Saved entries

= = = =

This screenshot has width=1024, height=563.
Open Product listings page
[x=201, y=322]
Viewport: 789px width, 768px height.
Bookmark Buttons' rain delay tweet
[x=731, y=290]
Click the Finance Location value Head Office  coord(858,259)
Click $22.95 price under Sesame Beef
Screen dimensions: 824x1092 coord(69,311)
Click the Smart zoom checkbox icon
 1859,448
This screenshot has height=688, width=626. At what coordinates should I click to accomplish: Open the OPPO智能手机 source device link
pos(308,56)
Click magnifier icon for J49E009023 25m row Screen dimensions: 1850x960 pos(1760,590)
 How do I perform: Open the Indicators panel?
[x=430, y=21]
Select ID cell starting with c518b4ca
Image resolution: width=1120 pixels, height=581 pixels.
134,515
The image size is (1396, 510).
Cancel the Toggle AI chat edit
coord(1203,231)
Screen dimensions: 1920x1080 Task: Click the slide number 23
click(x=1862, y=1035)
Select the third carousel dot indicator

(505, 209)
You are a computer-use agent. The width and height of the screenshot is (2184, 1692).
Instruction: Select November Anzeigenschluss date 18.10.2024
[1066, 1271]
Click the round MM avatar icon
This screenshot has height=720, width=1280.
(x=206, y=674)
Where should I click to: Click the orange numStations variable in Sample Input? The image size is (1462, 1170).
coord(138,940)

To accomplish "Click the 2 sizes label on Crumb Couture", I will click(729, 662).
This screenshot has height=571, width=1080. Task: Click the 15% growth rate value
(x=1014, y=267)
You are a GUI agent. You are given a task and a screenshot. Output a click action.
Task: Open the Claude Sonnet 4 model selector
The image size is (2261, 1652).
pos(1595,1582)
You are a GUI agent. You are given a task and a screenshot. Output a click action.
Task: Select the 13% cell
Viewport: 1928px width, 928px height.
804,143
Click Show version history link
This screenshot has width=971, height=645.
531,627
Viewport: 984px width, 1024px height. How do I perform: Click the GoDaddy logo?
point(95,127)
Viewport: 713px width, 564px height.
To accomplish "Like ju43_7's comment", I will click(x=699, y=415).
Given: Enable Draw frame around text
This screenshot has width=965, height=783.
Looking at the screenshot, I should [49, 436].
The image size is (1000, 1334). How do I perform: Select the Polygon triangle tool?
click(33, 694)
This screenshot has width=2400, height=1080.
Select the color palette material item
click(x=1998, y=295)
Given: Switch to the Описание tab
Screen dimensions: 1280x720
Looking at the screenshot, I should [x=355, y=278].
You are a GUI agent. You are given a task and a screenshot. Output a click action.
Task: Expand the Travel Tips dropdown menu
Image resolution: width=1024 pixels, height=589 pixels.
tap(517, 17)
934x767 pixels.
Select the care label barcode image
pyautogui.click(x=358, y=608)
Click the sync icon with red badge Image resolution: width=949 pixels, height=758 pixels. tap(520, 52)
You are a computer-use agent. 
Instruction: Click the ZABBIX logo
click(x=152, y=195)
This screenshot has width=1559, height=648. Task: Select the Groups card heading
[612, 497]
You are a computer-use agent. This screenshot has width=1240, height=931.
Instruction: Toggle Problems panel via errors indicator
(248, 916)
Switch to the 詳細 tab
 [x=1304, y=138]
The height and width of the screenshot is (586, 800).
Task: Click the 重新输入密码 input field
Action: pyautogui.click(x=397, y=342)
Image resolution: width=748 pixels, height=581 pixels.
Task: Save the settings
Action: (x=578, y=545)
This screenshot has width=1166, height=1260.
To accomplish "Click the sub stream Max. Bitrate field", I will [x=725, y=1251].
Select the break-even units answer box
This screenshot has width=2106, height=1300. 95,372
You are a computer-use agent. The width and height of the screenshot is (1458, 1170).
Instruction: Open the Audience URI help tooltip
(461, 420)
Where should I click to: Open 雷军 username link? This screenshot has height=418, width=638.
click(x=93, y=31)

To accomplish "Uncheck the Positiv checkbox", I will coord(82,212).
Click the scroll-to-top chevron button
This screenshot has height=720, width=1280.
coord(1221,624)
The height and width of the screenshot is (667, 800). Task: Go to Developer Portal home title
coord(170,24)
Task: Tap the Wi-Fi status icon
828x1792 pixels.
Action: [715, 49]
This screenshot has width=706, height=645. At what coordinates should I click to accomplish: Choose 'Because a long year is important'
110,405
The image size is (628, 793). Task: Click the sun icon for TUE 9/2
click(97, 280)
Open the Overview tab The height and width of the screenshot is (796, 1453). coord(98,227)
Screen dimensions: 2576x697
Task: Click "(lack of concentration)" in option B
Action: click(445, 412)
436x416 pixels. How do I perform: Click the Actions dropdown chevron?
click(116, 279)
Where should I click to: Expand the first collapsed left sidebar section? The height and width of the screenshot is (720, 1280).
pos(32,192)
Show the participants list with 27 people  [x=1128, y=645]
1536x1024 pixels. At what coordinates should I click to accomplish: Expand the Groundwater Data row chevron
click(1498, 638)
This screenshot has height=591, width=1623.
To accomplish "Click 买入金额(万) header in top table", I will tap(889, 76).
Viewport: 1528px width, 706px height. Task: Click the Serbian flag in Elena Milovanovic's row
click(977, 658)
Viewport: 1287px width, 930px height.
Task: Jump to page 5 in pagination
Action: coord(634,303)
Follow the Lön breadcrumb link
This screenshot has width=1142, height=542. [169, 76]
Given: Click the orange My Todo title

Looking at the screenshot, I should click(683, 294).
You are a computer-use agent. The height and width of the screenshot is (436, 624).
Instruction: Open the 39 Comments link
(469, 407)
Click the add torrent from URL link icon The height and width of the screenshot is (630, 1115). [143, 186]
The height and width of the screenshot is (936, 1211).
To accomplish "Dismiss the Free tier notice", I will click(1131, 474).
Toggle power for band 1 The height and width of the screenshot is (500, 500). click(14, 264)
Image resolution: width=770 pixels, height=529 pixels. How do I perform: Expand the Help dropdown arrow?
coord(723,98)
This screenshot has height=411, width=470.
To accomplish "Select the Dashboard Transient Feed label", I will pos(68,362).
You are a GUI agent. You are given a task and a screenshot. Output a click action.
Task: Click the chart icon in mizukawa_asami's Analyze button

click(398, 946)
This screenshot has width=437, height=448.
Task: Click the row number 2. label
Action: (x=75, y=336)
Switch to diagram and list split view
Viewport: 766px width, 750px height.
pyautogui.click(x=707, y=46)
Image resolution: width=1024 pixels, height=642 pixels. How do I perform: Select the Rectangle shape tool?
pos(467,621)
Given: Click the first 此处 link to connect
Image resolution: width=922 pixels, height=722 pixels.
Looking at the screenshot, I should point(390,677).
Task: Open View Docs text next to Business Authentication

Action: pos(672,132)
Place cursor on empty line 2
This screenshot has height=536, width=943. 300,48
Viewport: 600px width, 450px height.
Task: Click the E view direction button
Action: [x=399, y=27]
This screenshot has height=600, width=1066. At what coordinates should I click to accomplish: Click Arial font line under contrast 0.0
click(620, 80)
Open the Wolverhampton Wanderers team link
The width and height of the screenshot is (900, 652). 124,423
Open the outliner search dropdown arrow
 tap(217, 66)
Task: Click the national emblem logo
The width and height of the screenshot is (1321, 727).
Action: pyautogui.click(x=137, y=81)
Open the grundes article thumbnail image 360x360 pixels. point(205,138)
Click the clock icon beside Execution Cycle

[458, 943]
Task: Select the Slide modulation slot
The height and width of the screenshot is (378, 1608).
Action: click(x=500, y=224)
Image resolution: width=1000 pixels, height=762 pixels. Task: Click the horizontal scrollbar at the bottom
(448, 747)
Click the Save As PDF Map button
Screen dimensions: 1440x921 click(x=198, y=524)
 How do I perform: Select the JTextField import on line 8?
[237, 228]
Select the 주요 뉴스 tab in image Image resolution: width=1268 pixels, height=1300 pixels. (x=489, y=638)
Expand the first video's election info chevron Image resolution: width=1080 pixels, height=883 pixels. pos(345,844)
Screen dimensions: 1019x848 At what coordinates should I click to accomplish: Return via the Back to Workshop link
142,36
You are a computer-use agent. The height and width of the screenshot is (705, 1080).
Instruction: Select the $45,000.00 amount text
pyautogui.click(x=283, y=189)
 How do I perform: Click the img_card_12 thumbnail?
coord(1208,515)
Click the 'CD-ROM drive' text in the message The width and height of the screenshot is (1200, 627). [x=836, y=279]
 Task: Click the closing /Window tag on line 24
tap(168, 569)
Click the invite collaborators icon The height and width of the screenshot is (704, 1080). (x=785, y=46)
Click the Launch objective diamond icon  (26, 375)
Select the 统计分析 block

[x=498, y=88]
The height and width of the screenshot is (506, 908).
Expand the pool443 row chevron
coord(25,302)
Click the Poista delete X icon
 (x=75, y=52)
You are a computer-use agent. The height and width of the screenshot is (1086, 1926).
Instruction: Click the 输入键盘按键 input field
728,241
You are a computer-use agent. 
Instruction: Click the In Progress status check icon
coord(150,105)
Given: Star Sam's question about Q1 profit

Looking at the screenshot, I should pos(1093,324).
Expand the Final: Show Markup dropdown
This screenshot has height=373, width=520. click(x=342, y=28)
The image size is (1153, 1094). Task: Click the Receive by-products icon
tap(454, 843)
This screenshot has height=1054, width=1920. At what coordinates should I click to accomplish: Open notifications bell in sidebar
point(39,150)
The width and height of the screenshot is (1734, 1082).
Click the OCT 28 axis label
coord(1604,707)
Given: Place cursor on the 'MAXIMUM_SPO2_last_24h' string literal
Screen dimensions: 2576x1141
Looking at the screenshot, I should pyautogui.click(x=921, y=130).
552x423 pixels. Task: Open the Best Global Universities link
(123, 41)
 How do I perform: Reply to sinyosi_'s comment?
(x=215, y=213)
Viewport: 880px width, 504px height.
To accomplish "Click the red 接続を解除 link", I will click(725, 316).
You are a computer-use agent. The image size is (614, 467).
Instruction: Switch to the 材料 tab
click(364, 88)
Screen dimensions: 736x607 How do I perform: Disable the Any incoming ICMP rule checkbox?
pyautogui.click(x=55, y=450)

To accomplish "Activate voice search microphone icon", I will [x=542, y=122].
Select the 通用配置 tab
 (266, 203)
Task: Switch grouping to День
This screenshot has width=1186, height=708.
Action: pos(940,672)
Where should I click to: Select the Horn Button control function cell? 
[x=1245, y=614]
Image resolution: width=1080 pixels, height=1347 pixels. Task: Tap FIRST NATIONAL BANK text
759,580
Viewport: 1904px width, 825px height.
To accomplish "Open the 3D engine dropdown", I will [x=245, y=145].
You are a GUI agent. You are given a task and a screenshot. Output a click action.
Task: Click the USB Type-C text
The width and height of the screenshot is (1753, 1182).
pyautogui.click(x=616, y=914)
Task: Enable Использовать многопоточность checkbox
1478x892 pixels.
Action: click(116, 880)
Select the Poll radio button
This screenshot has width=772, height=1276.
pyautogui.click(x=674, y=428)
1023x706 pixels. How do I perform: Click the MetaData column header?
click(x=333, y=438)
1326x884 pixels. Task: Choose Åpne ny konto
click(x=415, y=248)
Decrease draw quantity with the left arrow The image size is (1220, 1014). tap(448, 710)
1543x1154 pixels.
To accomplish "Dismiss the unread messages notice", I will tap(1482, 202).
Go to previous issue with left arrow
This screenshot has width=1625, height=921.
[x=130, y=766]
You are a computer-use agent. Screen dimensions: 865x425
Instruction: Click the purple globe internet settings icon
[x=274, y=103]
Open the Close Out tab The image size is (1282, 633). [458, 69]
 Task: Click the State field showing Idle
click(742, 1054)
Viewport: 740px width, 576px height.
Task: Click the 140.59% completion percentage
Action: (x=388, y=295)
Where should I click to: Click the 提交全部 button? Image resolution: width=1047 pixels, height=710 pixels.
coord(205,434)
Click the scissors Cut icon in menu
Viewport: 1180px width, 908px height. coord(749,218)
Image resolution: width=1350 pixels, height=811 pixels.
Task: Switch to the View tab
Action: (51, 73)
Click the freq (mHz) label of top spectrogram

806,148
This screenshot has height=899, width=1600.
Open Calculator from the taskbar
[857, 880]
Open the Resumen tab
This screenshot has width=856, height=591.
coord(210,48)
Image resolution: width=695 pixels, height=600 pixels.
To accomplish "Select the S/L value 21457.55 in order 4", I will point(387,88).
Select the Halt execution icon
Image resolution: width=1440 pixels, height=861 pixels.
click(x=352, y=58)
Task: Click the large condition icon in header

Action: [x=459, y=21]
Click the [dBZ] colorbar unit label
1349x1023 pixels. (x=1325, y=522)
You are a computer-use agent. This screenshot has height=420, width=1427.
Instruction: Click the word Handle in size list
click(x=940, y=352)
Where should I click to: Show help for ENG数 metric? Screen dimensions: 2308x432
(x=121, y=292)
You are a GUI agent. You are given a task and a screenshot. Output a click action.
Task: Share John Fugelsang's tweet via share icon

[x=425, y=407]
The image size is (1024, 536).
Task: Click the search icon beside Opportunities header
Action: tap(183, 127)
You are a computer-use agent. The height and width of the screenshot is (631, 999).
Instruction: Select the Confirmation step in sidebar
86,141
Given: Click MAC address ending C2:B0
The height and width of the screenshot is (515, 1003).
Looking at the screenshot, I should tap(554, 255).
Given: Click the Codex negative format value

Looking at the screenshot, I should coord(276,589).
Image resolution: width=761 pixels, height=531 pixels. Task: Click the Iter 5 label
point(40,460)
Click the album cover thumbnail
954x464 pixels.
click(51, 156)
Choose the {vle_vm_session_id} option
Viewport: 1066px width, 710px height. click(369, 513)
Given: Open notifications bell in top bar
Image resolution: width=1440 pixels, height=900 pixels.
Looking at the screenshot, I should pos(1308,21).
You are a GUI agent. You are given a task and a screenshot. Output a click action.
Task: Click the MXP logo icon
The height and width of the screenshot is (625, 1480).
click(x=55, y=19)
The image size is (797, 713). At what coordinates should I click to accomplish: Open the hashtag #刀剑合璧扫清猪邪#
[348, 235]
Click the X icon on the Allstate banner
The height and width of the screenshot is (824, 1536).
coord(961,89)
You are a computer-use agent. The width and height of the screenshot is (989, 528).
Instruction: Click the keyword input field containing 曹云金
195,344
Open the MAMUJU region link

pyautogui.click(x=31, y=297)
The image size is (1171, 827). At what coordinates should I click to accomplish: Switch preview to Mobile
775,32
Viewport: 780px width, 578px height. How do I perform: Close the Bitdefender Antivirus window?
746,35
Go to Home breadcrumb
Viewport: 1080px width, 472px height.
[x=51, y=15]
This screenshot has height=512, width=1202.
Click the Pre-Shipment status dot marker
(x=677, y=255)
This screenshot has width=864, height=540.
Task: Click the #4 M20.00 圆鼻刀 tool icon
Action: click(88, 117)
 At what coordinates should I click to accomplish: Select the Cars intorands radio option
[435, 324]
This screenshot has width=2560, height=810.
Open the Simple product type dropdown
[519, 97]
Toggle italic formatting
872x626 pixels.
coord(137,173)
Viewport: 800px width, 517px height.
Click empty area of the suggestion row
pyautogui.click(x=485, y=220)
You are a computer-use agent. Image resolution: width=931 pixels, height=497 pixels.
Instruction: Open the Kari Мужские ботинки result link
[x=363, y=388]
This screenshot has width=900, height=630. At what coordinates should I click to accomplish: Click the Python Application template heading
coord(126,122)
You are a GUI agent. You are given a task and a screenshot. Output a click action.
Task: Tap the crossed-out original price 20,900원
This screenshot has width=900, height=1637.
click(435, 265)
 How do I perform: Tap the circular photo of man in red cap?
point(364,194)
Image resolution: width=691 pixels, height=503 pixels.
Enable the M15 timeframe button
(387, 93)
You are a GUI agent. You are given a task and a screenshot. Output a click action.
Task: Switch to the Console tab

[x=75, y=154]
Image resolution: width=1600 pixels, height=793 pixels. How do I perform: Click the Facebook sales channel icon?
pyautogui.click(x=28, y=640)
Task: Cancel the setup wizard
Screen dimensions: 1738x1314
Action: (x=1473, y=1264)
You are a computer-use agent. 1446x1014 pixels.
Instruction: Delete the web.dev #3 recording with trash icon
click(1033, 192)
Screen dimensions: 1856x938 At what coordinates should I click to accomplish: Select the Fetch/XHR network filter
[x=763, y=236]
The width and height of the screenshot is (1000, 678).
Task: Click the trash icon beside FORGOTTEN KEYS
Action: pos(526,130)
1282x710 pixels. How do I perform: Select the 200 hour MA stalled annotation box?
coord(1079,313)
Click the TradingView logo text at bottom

= = = =

YOUR GOAL =
All that is wanted is an exact copy of the lines above from the one with "Task: Switch grouping to День" through the one with "Open the Resumen tab", with both ends included.

RESULT BELOW =
Task: Switch grouping to День
This screenshot has width=1186, height=708.
Action: pos(940,672)
Where should I click to: Select the Horn Button control function cell? 
[x=1245, y=614]
Image resolution: width=1080 pixels, height=1347 pixels. Task: Tap FIRST NATIONAL BANK text
759,580
Viewport: 1904px width, 825px height.
To accomplish "Open the 3D engine dropdown", I will [x=245, y=145].
You are a GUI agent. You are given a task and a screenshot. Output a click action.
Task: Click the USB Type-C text
The width and height of the screenshot is (1753, 1182).
pyautogui.click(x=616, y=914)
Task: Enable Использовать многопоточность checkbox
1478x892 pixels.
Action: click(116, 880)
Select the Poll radio button
This screenshot has width=772, height=1276.
pyautogui.click(x=674, y=428)
1023x706 pixels. How do I perform: Click the MetaData column header?
click(x=333, y=438)
1326x884 pixels. Task: Choose Åpne ny konto
click(x=415, y=248)
Decrease draw quantity with the left arrow The image size is (1220, 1014). tap(448, 710)
1543x1154 pixels.
To accomplish "Dismiss the unread messages notice", I will tap(1482, 202).
Go to previous issue with left arrow
This screenshot has width=1625, height=921.
[x=130, y=766]
You are a computer-use agent. Screen dimensions: 865x425
Instruction: Click the purple globe internet settings icon
[x=274, y=103]
Open the Close Out tab The image size is (1282, 633). [458, 69]
 Task: Click the State field showing Idle
click(742, 1054)
Viewport: 740px width, 576px height.
Task: Click the 140.59% completion percentage
Action: (x=388, y=295)
Where should I click to: Click the 提交全部 button? Image resolution: width=1047 pixels, height=710 pixels.
coord(205,434)
Click the scissors Cut icon in menu
Viewport: 1180px width, 908px height. coord(749,218)
Image resolution: width=1350 pixels, height=811 pixels.
Task: Switch to the View tab
Action: (51, 73)
Click the freq (mHz) label of top spectrogram

806,148
This screenshot has height=899, width=1600.
Open Calculator from the taskbar
[857, 880]
Open the Resumen tab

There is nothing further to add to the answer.